**DATA UNDER STUDY:**
*** Begin section ***
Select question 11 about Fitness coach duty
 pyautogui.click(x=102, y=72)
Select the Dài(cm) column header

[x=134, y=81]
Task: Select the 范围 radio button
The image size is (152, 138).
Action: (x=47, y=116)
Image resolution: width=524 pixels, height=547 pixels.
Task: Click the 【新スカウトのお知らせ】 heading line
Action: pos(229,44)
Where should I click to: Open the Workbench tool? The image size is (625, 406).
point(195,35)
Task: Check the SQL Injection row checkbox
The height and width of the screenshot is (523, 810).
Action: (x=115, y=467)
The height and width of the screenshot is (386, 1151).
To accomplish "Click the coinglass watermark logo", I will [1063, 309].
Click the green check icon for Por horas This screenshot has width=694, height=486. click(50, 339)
*** End section ***
*** Begin section ***
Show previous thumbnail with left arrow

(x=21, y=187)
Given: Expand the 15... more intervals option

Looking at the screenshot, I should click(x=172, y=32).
*** End section ***
*** Begin section ***
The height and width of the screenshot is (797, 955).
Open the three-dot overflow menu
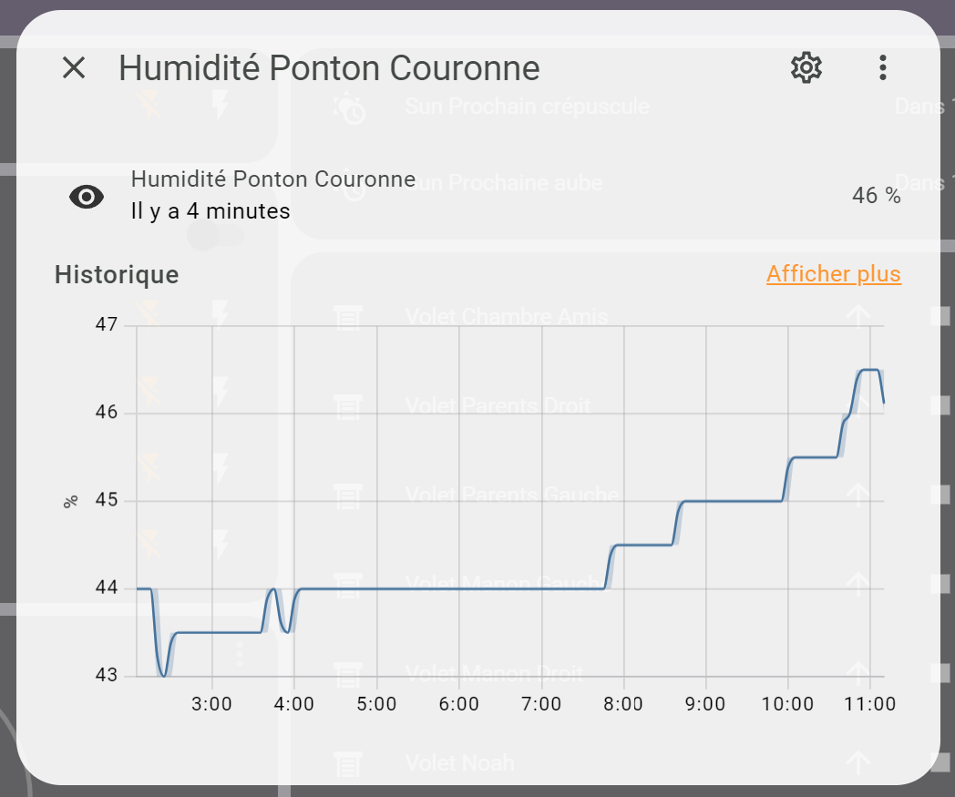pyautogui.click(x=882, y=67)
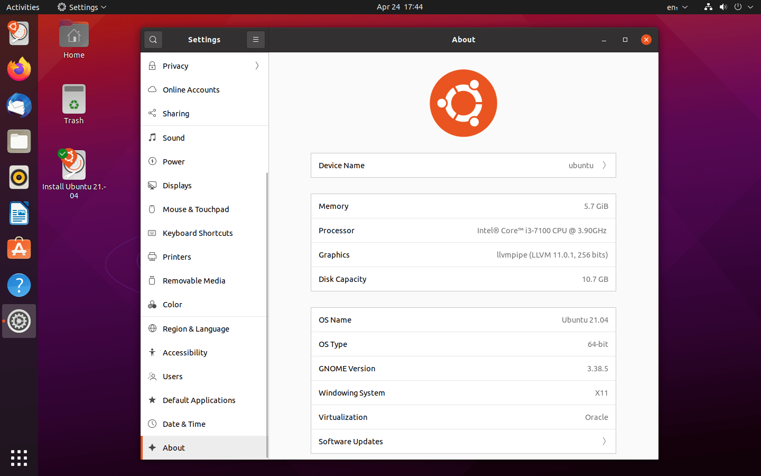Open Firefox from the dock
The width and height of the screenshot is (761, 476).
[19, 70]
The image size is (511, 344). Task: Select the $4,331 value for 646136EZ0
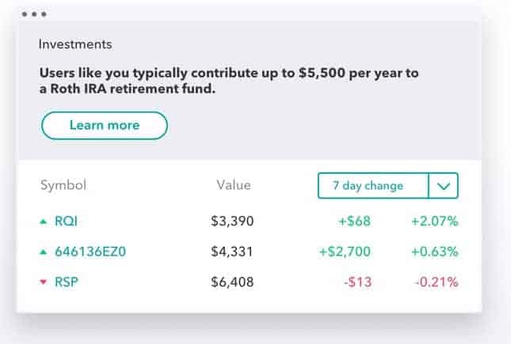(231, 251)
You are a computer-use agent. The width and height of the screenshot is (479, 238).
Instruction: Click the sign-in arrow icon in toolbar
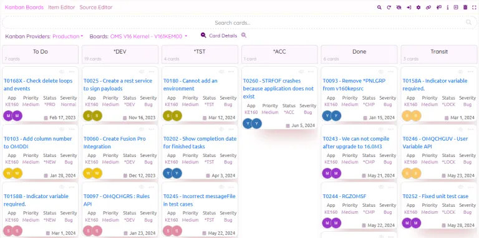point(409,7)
*** End section ***
Give back precisely the lines above that start at the line containing "Task: Check the SQL Injection row checkbox" and end at the line containing "Click the green", inclusive. No other lines belong in the output.

**RESPONSE BELOW:**
Task: Check the SQL Injection row checkbox
The height and width of the screenshot is (523, 810).
Action: (x=115, y=467)
The height and width of the screenshot is (386, 1151).
To accomplish "Click the coinglass watermark logo", I will [1063, 309].
Click the green check icon for Por horas This screenshot has width=694, height=486. click(50, 339)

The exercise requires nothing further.